Anne Hathaway as Selina Kyle, Cat-Woman in all but name, clad in fetching but oddly un-erotic black leather with a distinctly supernumerary mask, wanders in and out as an amoral thief longing to go straight. As it turns out Batman believes in Selina far more than we do, so she is one of several distracting, if pleasing to the eye, sub-plots.
Marion Cotillard with a bemused “où la baise suis-je? (Where the f*ck am I?) ” look on her face throughout plays Miranda Tate, an eco-philanthropist who ostensibly wants to re-activate Wayne’s fusion energy machine for the good of mankind.
Entertaining, very loud, and very very long, ‘Rises’ struggles unsuccessfully throughout to maintain its dramatic momentum against the constant distraction of disconnected sub-plots, one of which to do with corporate chicanery and market manipulation seems largely irrelevant.
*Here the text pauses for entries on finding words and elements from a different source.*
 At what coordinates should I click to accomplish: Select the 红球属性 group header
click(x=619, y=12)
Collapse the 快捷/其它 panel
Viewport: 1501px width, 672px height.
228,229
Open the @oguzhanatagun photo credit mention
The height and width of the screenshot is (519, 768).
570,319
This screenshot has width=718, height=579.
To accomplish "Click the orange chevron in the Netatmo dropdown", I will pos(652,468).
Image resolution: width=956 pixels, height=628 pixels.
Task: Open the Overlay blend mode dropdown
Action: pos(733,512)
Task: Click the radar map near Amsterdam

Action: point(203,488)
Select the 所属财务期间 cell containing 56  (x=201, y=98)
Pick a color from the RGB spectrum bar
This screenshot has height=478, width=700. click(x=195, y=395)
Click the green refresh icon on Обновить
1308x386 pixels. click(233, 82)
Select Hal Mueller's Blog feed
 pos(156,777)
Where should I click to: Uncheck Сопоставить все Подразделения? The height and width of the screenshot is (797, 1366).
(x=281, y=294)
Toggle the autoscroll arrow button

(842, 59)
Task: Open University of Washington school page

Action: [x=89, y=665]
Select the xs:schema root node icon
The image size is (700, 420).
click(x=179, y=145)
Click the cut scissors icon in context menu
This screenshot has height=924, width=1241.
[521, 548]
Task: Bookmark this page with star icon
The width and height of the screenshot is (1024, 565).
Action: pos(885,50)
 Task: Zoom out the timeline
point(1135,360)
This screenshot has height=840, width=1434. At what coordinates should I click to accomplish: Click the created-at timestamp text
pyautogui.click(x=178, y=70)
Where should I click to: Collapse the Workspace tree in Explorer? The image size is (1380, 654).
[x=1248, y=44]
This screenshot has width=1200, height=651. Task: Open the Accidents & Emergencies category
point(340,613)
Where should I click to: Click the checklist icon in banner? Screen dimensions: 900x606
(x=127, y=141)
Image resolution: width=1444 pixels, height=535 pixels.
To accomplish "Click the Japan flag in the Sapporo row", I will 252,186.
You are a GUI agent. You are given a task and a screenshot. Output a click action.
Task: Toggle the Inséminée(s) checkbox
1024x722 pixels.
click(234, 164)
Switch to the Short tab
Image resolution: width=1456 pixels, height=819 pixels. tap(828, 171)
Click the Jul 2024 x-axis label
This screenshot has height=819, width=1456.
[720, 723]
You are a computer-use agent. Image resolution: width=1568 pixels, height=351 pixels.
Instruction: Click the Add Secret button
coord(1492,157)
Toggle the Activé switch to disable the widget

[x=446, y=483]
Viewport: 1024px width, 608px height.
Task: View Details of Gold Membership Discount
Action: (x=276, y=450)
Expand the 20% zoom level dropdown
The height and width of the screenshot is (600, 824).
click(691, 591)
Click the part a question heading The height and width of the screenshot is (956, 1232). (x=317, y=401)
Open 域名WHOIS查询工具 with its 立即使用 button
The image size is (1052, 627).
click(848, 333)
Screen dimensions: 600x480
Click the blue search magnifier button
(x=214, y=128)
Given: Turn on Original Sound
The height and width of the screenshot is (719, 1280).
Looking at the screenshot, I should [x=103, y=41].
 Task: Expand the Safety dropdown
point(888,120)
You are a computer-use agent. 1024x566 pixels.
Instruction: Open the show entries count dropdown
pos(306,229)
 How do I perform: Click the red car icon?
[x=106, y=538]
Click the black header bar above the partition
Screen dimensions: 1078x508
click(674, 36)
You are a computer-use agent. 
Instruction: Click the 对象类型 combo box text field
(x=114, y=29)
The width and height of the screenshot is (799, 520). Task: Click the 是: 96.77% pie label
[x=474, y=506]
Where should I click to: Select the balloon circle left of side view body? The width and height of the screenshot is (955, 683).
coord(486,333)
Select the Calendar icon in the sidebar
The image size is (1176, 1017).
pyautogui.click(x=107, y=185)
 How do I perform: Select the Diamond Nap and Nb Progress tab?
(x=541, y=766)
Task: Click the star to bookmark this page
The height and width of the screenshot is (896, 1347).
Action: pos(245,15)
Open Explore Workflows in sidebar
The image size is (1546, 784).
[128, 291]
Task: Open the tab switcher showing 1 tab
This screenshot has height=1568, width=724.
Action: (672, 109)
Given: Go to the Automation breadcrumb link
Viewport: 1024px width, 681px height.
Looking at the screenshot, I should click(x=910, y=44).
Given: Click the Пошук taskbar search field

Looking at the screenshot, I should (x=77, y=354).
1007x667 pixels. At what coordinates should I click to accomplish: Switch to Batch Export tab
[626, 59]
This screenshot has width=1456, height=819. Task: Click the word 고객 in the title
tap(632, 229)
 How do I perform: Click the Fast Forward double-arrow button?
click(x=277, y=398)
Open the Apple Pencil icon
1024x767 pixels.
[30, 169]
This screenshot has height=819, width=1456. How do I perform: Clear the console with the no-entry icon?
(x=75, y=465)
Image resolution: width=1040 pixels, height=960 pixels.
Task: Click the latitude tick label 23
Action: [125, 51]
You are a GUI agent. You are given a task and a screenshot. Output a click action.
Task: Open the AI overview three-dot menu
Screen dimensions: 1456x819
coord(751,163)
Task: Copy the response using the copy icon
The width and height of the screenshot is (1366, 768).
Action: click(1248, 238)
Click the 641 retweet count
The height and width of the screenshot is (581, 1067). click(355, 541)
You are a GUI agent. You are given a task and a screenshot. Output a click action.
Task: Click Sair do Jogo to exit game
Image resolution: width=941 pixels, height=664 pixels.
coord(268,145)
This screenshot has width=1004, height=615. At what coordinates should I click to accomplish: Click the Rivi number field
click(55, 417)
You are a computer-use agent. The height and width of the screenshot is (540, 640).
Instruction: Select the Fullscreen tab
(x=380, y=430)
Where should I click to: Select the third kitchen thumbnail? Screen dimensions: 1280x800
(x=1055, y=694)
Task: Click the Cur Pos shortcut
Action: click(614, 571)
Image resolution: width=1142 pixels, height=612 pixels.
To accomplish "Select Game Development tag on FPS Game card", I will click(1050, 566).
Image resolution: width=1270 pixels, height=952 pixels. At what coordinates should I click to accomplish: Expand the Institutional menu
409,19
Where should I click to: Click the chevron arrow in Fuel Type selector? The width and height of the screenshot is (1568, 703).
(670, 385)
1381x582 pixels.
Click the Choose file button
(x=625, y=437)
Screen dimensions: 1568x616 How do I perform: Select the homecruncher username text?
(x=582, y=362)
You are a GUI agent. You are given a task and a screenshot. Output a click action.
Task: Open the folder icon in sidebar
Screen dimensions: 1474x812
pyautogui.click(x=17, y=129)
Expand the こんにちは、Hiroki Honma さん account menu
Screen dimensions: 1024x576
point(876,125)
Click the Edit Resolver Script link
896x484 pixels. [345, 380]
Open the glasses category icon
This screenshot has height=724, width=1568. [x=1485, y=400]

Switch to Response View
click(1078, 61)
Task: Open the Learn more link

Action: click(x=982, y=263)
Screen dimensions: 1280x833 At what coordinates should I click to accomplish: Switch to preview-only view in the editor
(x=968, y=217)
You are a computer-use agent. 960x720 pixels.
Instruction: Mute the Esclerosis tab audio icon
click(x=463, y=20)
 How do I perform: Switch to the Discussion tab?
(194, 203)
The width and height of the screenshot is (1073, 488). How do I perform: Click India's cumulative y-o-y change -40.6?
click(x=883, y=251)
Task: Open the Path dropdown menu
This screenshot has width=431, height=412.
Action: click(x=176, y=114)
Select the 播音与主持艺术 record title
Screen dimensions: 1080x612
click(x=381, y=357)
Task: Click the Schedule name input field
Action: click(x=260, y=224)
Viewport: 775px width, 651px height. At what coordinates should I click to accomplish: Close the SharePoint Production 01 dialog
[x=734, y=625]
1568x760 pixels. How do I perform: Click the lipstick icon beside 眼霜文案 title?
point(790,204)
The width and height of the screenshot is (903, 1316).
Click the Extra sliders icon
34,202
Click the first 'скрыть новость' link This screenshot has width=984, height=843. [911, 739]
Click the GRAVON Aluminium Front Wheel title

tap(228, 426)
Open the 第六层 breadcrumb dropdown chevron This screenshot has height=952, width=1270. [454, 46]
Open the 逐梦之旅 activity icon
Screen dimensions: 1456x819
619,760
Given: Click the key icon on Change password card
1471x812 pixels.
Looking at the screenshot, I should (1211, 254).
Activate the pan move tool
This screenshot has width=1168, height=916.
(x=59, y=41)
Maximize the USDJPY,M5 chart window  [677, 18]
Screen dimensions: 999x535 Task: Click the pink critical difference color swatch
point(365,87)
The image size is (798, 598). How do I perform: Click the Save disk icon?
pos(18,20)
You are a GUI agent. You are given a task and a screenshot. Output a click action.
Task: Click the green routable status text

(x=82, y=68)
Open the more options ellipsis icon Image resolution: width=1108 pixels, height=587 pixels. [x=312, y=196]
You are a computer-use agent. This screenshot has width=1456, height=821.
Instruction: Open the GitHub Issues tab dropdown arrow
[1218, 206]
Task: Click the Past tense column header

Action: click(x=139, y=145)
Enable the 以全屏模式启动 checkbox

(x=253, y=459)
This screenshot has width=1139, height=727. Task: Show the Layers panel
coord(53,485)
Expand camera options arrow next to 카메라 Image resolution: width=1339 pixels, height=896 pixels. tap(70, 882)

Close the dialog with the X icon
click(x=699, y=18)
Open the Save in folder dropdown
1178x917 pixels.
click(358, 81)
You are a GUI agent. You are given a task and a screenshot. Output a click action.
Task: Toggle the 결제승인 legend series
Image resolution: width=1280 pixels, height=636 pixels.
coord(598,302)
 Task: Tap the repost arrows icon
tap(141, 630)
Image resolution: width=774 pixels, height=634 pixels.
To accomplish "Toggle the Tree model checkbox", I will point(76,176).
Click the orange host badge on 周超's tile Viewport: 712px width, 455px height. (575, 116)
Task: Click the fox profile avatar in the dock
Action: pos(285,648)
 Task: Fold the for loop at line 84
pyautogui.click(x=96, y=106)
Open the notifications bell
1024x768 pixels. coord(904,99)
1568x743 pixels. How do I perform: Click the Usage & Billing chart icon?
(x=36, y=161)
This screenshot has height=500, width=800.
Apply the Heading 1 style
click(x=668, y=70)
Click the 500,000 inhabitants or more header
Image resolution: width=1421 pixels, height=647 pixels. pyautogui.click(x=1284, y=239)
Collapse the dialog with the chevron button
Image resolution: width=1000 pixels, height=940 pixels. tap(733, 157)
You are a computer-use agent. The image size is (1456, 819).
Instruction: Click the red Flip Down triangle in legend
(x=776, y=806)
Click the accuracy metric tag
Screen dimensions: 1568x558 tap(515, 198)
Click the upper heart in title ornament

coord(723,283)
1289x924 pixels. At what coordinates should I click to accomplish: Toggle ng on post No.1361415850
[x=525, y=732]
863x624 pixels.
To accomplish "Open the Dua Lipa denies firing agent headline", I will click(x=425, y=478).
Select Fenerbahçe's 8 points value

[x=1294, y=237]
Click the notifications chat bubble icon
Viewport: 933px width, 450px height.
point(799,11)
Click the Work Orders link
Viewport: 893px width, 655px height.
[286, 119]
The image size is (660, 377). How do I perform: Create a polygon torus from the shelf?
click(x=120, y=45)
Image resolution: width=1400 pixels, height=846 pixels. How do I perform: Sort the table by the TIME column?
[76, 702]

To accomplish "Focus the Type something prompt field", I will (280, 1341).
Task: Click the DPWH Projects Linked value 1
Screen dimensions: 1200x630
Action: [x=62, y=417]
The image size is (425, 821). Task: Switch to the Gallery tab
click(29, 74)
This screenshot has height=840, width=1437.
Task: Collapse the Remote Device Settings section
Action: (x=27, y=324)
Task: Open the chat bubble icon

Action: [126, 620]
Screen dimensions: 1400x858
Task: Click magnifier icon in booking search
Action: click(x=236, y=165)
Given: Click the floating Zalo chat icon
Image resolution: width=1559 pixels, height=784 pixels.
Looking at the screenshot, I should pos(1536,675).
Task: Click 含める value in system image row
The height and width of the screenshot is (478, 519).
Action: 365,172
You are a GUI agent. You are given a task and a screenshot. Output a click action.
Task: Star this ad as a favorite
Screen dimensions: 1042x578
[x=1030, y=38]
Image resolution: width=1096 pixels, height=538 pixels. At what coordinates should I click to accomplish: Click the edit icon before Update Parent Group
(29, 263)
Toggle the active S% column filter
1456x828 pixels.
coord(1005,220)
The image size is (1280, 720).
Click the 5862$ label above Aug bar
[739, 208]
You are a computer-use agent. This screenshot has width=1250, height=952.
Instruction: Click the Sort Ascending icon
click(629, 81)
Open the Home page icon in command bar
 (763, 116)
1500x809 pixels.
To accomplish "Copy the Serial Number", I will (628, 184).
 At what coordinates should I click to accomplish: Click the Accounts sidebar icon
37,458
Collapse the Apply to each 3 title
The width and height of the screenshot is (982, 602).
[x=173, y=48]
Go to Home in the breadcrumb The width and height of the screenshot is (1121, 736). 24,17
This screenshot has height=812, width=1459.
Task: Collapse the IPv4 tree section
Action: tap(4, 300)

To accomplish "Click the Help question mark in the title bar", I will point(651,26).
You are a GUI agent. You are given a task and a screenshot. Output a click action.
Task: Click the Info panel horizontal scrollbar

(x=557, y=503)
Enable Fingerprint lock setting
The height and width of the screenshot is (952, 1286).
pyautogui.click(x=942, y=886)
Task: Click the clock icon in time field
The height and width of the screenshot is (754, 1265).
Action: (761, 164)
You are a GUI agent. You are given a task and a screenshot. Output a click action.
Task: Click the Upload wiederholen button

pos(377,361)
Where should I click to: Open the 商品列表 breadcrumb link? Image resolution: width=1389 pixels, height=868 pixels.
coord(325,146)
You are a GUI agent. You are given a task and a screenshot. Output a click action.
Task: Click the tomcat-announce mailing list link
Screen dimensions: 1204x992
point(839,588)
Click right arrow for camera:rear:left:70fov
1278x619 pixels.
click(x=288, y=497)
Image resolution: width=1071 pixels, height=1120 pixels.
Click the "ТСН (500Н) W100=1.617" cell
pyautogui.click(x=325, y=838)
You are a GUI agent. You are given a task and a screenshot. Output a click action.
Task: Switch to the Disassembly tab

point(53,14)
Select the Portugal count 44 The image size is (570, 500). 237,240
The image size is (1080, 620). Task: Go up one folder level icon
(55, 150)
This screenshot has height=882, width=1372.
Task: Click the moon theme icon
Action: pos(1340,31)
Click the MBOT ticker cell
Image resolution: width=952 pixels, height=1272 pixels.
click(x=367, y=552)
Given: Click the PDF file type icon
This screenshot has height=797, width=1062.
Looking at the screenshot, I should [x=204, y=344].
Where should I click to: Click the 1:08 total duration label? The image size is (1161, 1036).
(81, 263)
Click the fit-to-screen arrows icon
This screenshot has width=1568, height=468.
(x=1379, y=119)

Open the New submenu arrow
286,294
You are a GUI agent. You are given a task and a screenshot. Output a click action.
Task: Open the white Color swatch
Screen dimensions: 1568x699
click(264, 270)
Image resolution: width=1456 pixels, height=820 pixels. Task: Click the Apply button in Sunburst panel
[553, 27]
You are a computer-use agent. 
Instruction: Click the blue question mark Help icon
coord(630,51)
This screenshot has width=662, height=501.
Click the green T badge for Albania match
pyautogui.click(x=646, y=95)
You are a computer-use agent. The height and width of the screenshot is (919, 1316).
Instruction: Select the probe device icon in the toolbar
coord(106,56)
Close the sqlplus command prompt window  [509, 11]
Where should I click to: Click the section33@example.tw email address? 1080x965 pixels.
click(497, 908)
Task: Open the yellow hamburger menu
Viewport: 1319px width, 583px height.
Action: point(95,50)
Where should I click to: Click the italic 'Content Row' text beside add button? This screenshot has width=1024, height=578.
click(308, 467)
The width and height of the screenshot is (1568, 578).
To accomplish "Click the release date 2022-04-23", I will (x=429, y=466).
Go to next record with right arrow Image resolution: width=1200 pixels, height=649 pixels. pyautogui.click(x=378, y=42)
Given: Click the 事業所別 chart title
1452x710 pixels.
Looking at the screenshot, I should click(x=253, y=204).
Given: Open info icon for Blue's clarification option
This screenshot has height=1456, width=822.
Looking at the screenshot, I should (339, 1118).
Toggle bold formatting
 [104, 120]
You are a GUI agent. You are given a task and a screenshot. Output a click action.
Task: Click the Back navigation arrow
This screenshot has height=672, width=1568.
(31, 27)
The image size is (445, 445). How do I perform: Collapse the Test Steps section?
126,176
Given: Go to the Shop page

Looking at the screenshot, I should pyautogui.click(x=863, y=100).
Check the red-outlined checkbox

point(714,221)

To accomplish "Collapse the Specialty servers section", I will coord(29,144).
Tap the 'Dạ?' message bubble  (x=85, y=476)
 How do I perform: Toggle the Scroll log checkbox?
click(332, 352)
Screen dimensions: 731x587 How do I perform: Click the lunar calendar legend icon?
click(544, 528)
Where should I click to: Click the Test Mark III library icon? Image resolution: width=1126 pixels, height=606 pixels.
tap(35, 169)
With the exception of a doughty turn by Joseph Gordon-Levett as ex-orphan good cop (Robin-sic) John Blake, casting is patchy with Hathaway sort of Ok without getting the pulse racing ; Cotillard looks lost though to be fair her part though critical as it turns out, is badly conceived and poorly written. Hardy’s Super-Villain is simply perverse : his face half covered with a mask as if a metal crab is stuck on his nose means there are no facial expressions to read and much of the time his dialogue, proclaimed with an odd quasi-Shakesperean Blessedian ring, is often inaudible. Christian Bale’s deadpan, dour playing of the caped crusader needs an animated protagonist for which the stolid, Vaderian Bane does not cut the mustard.
Sound is in fact a problem throughout. It seems inconceivable that 100s of millions of $ can be spent on a film with such culpable inadequacy of acuity in dialogue. How is it possible that such an expensive, hyped film can be released to the paying public with often critical dialogue incomprehensible, meaning often declining into a muttering dying fall.
Good fun, entertaining, reasonably exciting; The Dark Knight Rises is also indulgently long, with technically inadequate sound, weak casting and with seriously cluttered, clunky plotting. For all it’s noise and hype it ends Nolan’s trilogy not with the explosive crescendo promised at the end of The Dark Knight but with a whimper that keeps the franchise discouragingly alive.